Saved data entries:
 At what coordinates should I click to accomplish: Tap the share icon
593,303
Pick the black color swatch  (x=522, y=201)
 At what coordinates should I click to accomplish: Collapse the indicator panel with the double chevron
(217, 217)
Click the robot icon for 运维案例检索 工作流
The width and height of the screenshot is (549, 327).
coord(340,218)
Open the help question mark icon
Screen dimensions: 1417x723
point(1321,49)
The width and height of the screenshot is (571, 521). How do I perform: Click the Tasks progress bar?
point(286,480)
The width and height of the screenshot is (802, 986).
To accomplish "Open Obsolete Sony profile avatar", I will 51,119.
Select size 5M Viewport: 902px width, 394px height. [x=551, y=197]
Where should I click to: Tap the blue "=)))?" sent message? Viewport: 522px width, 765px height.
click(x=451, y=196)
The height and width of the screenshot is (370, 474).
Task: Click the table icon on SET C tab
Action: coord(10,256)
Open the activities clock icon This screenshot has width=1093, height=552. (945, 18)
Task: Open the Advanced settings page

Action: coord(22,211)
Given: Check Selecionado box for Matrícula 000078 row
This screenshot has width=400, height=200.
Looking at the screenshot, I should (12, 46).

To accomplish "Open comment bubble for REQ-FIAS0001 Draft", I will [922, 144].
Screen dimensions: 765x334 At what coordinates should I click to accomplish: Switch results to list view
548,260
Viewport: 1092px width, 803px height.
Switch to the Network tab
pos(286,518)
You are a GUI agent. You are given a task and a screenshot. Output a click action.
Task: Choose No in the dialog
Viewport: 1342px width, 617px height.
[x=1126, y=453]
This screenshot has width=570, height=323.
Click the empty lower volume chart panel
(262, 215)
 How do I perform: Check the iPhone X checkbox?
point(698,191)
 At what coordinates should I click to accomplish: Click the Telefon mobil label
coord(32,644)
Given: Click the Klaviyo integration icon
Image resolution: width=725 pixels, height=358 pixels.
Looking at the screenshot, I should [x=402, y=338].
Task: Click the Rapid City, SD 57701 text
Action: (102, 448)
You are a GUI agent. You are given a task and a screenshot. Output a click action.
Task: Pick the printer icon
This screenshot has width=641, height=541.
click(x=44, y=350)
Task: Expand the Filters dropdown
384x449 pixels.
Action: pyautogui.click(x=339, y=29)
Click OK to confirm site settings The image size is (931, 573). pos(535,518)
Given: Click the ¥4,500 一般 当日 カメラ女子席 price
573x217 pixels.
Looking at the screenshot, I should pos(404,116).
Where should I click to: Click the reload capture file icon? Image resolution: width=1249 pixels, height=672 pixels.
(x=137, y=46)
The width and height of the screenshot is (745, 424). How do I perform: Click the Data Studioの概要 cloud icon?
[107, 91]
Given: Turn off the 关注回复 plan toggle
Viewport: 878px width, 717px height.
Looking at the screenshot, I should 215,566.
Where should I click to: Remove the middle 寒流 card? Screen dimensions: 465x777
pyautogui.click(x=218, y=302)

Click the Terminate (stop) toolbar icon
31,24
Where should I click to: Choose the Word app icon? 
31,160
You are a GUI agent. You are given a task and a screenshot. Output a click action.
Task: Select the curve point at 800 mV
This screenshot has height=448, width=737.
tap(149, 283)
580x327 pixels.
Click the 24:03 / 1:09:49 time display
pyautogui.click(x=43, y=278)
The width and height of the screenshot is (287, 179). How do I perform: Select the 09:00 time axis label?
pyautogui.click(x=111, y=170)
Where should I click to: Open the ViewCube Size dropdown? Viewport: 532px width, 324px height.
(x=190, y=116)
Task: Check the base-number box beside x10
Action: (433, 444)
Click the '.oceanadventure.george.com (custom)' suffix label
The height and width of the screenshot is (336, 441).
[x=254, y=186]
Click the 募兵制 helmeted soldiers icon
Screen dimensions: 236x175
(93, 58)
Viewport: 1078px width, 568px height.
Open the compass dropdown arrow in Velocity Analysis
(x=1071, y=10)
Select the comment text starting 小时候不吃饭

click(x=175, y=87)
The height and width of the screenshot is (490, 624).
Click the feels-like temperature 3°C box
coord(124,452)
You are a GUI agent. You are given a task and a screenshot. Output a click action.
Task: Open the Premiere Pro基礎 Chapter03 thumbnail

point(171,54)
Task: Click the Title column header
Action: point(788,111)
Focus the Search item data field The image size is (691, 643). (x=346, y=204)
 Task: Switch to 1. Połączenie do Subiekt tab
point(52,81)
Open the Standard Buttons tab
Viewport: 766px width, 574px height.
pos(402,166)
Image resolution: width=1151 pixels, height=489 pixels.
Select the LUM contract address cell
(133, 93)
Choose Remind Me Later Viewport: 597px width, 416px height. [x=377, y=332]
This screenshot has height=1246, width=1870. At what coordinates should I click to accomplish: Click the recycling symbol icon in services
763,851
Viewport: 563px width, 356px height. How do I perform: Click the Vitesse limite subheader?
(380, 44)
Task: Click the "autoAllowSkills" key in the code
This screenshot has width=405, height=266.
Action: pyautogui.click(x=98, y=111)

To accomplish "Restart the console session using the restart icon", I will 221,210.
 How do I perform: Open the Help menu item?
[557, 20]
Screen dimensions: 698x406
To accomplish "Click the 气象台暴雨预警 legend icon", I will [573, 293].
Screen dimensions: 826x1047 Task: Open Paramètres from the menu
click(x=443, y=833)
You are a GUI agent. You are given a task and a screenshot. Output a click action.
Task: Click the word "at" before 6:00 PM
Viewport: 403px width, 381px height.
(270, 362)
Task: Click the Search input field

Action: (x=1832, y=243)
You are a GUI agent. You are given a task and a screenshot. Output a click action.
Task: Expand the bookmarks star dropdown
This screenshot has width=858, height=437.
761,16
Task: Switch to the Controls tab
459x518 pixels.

_Work order_
All the entries above must be repeated exactly as they were given.

_Reply to the exercise_
 At what coordinates should I click to accomplish: Tap the share icon
593,303
Pick the black color swatch  (x=522, y=201)
 At what coordinates should I click to accomplish: Collapse the indicator panel with the double chevron
(217, 217)
Click the robot icon for 运维案例检索 工作流
The width and height of the screenshot is (549, 327).
coord(340,218)
Open the help question mark icon
Screen dimensions: 1417x723
point(1321,49)
The width and height of the screenshot is (571, 521). How do I perform: Click the Tasks progress bar?
point(286,480)
The width and height of the screenshot is (802, 986).
To accomplish "Open Obsolete Sony profile avatar", I will 51,119.
Select size 5M Viewport: 902px width, 394px height. [x=551, y=197]
Where should I click to: Tap the blue "=)))?" sent message? Viewport: 522px width, 765px height.
click(x=451, y=196)
The height and width of the screenshot is (370, 474).
Task: Click the table icon on SET C tab
Action: coord(10,256)
Open the activities clock icon This screenshot has width=1093, height=552. (945, 18)
Task: Open the Advanced settings page

Action: coord(22,211)
Given: Check Selecionado box for Matrícula 000078 row
This screenshot has width=400, height=200.
Looking at the screenshot, I should (12, 46).

To accomplish "Open comment bubble for REQ-FIAS0001 Draft", I will [922, 144].
Screen dimensions: 765x334 At what coordinates should I click to accomplish: Switch results to list view
548,260
Viewport: 1092px width, 803px height.
Switch to the Network tab
pos(286,518)
You are a GUI agent. You are given a task and a screenshot. Output a click action.
Task: Choose No in the dialog
Viewport: 1342px width, 617px height.
[x=1126, y=453]
This screenshot has width=570, height=323.
Click the empty lower volume chart panel
(262, 215)
 How do I perform: Check the iPhone X checkbox?
point(698,191)
 At what coordinates should I click to accomplish: Click the Telefon mobil label
coord(32,644)
Given: Click the Klaviyo integration icon
Image resolution: width=725 pixels, height=358 pixels.
Looking at the screenshot, I should [x=402, y=338].
Task: Click the Rapid City, SD 57701 text
Action: (102, 448)
You are a GUI agent. You are given a task and a screenshot. Output a click action.
Task: Pick the printer icon
This screenshot has width=641, height=541.
click(x=44, y=350)
Task: Expand the Filters dropdown
384x449 pixels.
Action: pyautogui.click(x=339, y=29)
Click OK to confirm site settings The image size is (931, 573). pos(535,518)
Given: Click the ¥4,500 一般 当日 カメラ女子席 price
573x217 pixels.
Looking at the screenshot, I should pos(404,116).
Where should I click to: Click the reload capture file icon? Image resolution: width=1249 pixels, height=672 pixels.
(x=137, y=46)
The width and height of the screenshot is (745, 424). How do I perform: Click the Data Studioの概要 cloud icon?
[107, 91]
Given: Turn off the 关注回复 plan toggle
Viewport: 878px width, 717px height.
Looking at the screenshot, I should 215,566.
Where should I click to: Remove the middle 寒流 card? Screen dimensions: 465x777
pyautogui.click(x=218, y=302)

Click the Terminate (stop) toolbar icon
31,24
Where should I click to: Choose the Word app icon? 
31,160
You are a GUI agent. You are given a task and a screenshot. Output a click action.
Task: Select the curve point at 800 mV
This screenshot has height=448, width=737.
tap(149, 283)
580x327 pixels.
Click the 24:03 / 1:09:49 time display
pyautogui.click(x=43, y=278)
The width and height of the screenshot is (287, 179). How do I perform: Select the 09:00 time axis label?
pyautogui.click(x=111, y=170)
Where should I click to: Open the ViewCube Size dropdown? Viewport: 532px width, 324px height.
(x=190, y=116)
Task: Check the base-number box beside x10
Action: (433, 444)
Click the '.oceanadventure.george.com (custom)' suffix label
The height and width of the screenshot is (336, 441).
[x=254, y=186]
Click the 募兵制 helmeted soldiers icon
Screen dimensions: 236x175
(93, 58)
Viewport: 1078px width, 568px height.
Open the compass dropdown arrow in Velocity Analysis
(x=1071, y=10)
Select the comment text starting 小时候不吃饭

click(x=175, y=87)
The height and width of the screenshot is (490, 624).
Click the feels-like temperature 3°C box
coord(124,452)
You are a GUI agent. You are given a task and a screenshot. Output a click action.
Task: Open the Premiere Pro基礎 Chapter03 thumbnail

point(171,54)
Task: Click the Title column header
Action: point(788,111)
Focus the Search item data field The image size is (691, 643). (x=346, y=204)
 Task: Switch to 1. Połączenie do Subiekt tab
point(52,81)
Open the Standard Buttons tab
Viewport: 766px width, 574px height.
pos(402,166)
Image resolution: width=1151 pixels, height=489 pixels.
Select the LUM contract address cell
(133, 93)
Choose Remind Me Later Viewport: 597px width, 416px height. [x=377, y=332]
This screenshot has height=1246, width=1870. At what coordinates should I click to accomplish: Click the recycling symbol icon in services
763,851
Viewport: 563px width, 356px height. How do I perform: Click the Vitesse limite subheader?
(380, 44)
Task: Click the "autoAllowSkills" key in the code
This screenshot has width=405, height=266.
Action: pyautogui.click(x=98, y=111)

To accomplish "Restart the console session using the restart icon", I will 221,210.
 How do I perform: Open the Help menu item?
[557, 20]
Screen dimensions: 698x406
To accomplish "Click the 气象台暴雨预警 legend icon", I will [573, 293].
Screen dimensions: 826x1047 Task: Open Paramètres from the menu
click(x=443, y=833)
You are a GUI agent. You are given a task and a screenshot. Output a click action.
Task: Click the word "at" before 6:00 PM
Viewport: 403px width, 381px height.
(270, 362)
Task: Click the Search input field

Action: (x=1832, y=243)
You are a GUI agent. You are given a task and a screenshot. Output a click action.
Task: Expand the bookmarks star dropdown
This screenshot has width=858, height=437.
761,16
Task: Switch to the Controls tab
459x518 pixels.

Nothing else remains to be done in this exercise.